-------- Material for the task --------
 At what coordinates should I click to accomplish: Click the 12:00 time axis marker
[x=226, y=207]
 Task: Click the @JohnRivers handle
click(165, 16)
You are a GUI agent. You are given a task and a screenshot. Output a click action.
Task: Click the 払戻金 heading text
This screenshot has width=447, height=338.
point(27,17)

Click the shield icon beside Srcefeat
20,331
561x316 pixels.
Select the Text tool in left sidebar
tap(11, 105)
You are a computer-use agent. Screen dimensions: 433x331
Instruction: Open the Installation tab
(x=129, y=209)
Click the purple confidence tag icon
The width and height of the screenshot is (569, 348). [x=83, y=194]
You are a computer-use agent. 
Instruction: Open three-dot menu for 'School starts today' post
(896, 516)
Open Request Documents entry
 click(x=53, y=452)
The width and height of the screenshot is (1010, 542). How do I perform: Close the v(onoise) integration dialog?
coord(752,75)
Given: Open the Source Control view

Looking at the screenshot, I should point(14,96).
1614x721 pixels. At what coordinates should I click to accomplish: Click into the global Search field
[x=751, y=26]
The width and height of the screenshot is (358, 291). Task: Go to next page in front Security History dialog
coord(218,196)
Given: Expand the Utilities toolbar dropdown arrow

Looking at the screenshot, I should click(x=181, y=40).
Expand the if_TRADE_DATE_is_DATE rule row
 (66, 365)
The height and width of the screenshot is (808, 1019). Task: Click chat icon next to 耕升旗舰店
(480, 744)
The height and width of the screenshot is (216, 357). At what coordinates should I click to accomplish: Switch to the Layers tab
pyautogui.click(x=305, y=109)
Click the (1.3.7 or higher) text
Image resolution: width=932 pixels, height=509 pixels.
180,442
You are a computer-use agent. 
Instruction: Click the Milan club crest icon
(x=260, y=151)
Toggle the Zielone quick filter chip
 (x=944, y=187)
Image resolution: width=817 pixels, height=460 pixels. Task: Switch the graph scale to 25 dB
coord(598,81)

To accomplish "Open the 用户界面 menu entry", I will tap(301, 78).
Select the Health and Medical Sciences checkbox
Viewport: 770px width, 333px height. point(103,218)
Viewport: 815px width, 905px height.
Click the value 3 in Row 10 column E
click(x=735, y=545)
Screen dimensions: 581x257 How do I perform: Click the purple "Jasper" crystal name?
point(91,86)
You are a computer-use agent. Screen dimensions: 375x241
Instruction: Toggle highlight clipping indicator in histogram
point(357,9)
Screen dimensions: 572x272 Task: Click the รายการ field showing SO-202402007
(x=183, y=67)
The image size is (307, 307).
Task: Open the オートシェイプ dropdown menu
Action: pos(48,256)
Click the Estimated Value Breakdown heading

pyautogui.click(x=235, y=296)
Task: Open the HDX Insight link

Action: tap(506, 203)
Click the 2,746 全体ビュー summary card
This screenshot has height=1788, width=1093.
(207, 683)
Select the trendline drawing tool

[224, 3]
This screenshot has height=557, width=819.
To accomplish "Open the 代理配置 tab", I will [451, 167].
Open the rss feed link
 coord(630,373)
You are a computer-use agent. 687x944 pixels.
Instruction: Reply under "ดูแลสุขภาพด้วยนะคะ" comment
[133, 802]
--------
### Directions
Nothing but the lines from the one holding "Select the trendline drawing tool" to the end of the entries should be returned, each exactly as it stands.

### Response
Select the trendline drawing tool

[224, 3]
This screenshot has height=557, width=819.
To accomplish "Open the 代理配置 tab", I will [451, 167].
Open the rss feed link
 coord(630,373)
You are a computer-use agent. 687x944 pixels.
Instruction: Reply under "ดูแลสุขภาพด้วยนะคะ" comment
[133, 802]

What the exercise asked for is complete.